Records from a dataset
——

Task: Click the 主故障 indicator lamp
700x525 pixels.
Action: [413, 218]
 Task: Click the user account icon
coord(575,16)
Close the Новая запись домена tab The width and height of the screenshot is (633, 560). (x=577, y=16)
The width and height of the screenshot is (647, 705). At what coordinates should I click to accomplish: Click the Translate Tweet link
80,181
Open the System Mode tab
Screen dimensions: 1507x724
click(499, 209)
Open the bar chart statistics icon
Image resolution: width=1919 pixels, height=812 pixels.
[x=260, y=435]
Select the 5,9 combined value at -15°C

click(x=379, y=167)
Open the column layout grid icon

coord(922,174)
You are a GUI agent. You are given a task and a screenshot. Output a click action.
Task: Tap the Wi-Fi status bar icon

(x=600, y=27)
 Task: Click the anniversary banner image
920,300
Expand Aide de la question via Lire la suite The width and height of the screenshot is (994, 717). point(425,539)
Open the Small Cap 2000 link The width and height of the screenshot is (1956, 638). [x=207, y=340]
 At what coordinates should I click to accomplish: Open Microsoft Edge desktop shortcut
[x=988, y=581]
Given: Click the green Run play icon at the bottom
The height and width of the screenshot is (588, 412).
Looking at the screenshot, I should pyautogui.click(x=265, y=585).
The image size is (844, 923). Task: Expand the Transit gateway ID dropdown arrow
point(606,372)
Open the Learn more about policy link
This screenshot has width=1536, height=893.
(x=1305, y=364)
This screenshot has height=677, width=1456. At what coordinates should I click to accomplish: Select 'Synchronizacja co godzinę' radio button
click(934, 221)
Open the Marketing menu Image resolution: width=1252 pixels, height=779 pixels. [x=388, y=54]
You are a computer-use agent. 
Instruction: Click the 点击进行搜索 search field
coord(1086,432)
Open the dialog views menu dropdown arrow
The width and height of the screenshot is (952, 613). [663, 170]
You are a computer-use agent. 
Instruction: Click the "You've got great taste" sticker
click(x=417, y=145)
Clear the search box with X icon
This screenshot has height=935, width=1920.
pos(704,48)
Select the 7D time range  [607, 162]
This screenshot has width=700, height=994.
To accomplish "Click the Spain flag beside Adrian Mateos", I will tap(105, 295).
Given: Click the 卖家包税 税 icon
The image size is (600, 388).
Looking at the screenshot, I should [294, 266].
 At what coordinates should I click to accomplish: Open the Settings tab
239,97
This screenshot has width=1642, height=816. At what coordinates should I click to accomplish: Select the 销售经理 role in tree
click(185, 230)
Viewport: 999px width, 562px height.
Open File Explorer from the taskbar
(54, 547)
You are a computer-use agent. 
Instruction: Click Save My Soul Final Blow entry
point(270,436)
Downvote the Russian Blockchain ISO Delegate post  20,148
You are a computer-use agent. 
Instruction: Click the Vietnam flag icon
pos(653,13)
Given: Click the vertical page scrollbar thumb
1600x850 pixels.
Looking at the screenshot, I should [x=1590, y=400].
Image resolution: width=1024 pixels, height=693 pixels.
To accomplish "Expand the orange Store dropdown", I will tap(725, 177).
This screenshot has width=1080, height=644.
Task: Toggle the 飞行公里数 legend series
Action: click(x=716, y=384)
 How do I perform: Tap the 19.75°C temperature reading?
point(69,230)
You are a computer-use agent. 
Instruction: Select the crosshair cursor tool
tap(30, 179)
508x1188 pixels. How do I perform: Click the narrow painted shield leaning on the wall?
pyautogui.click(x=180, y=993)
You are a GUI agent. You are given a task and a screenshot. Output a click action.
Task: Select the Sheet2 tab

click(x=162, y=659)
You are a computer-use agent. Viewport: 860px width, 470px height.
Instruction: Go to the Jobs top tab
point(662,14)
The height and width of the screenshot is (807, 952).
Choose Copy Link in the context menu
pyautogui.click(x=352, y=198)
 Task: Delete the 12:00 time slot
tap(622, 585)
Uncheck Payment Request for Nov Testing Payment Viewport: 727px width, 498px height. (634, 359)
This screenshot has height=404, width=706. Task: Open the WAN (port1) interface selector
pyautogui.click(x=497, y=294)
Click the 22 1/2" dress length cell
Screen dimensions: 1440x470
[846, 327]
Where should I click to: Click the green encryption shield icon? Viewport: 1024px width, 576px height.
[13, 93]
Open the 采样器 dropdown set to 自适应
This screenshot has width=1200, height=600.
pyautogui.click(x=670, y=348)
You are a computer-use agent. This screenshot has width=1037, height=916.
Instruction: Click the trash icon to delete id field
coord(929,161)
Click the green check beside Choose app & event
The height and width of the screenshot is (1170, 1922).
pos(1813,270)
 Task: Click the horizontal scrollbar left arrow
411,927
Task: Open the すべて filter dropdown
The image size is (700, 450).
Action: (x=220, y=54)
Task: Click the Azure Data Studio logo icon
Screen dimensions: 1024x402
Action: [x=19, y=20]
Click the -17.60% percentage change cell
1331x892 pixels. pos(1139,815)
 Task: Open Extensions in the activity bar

——

TASK TO COMPLETE:
Only lines of the data holding the word "beside" go in the answer. Please copy each of them.

RESULT FOR THIS TASK:
To accomplish "Click the Spain flag beside Adrian Mateos", I will tap(105, 295).
Click the green check beside Choose app & event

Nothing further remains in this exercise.